» What you have to do
Update the records below by changing "Identify the location of" to "Locate" and keeping all other text the same. Omit the pictures from your answer.

» Collected data entries
BEGIN

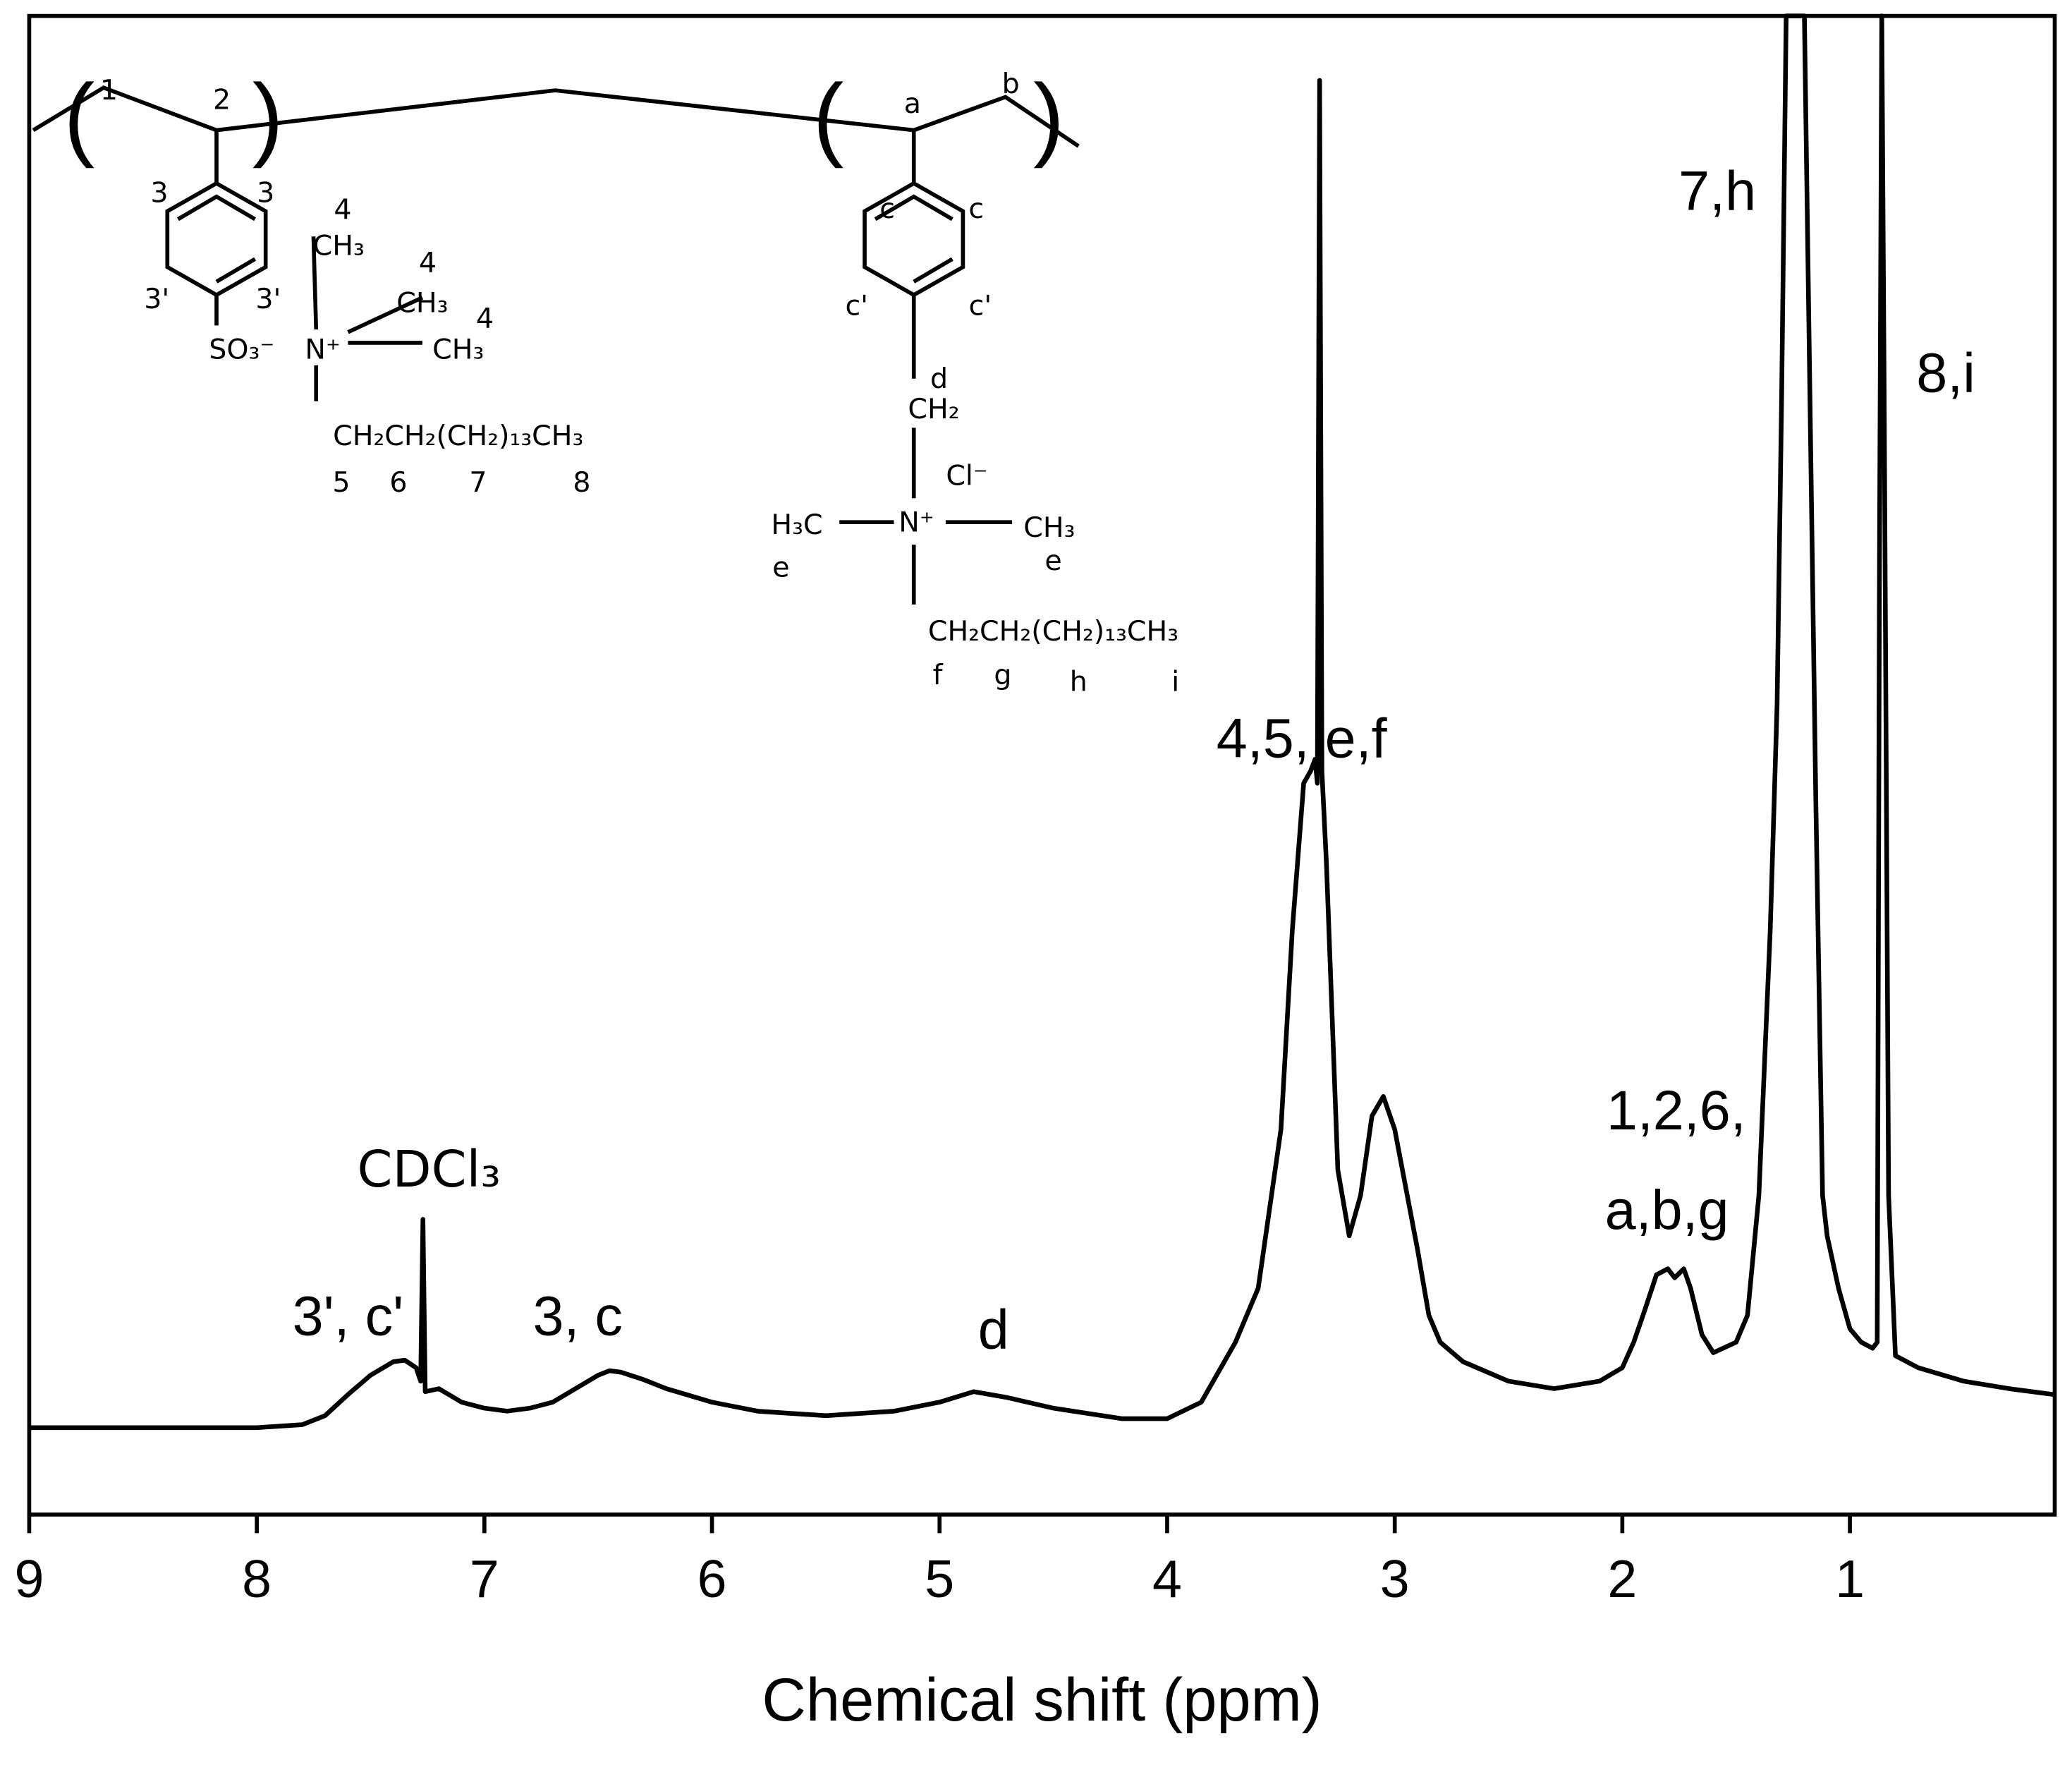 Image resolution: width=2072 pixels, height=1765 pixels. Describe the element at coordinates (109, 90) in the screenshot. I see `structure-label: 1` at that location.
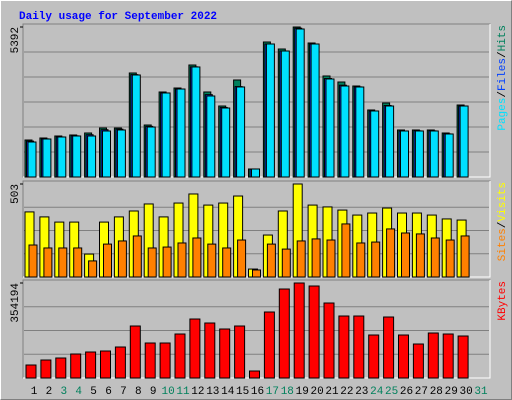 The image size is (512, 400). What do you see at coordinates (138, 392) in the screenshot?
I see `x-tick-label: 8` at bounding box center [138, 392].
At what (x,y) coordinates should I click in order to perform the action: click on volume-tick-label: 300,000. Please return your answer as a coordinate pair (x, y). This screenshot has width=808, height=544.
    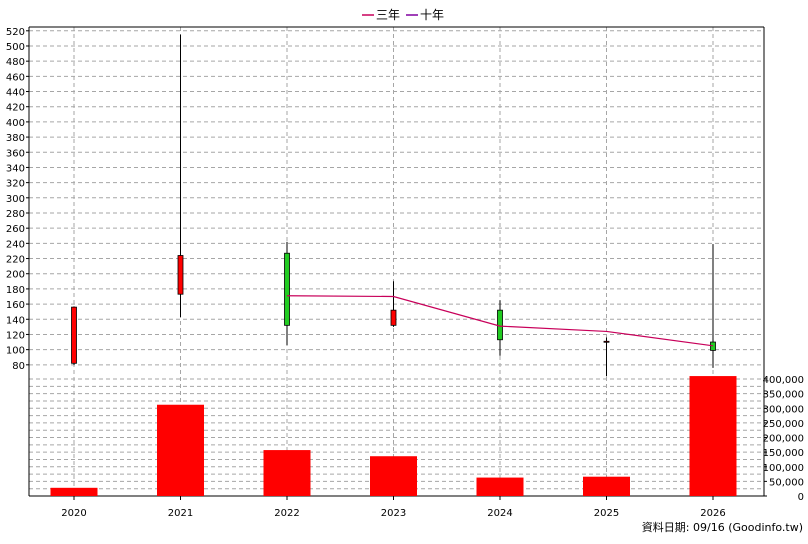
    Looking at the image, I should click on (784, 410).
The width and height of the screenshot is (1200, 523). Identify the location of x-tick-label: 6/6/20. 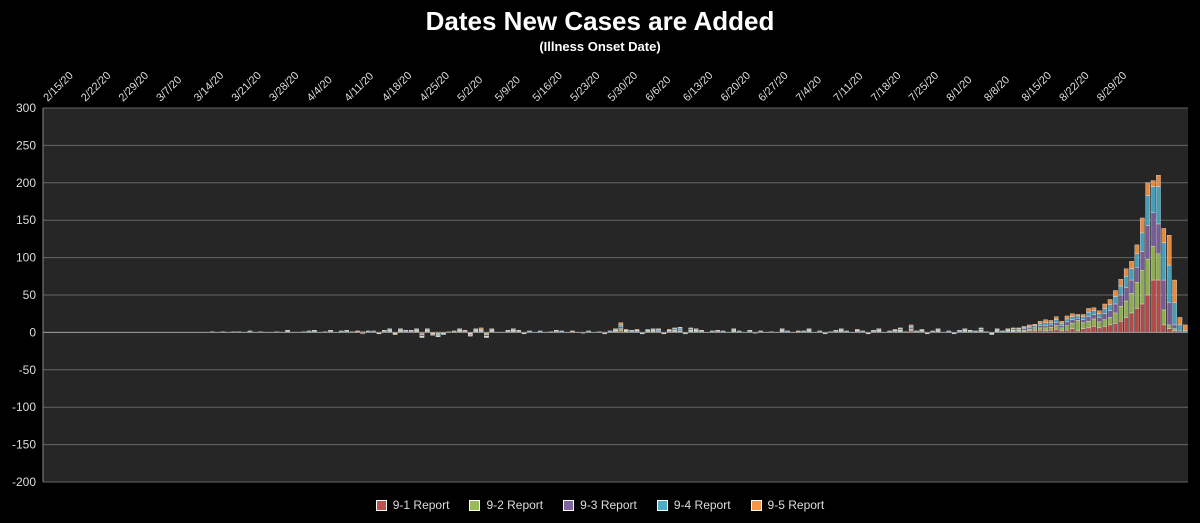
(658, 89).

END

» Written response
 Image resolution: width=2072 pixels, height=1765 pixels. Describe the element at coordinates (109, 90) in the screenshot. I see `structure-label: 1` at that location.
 The image size is (512, 400). What do you see at coordinates (138, 392) in the screenshot?
I see `x-tick-label: 8` at bounding box center [138, 392].
At what (x,y) coordinates should I click in order to perform the action: click on volume-tick-label: 300,000. Please return your answer as a coordinate pair (x, y). This screenshot has width=808, height=544.
    Looking at the image, I should click on (784, 410).
The width and height of the screenshot is (1200, 523). Locate x-tick-label: 6/6/20. 
(658, 89).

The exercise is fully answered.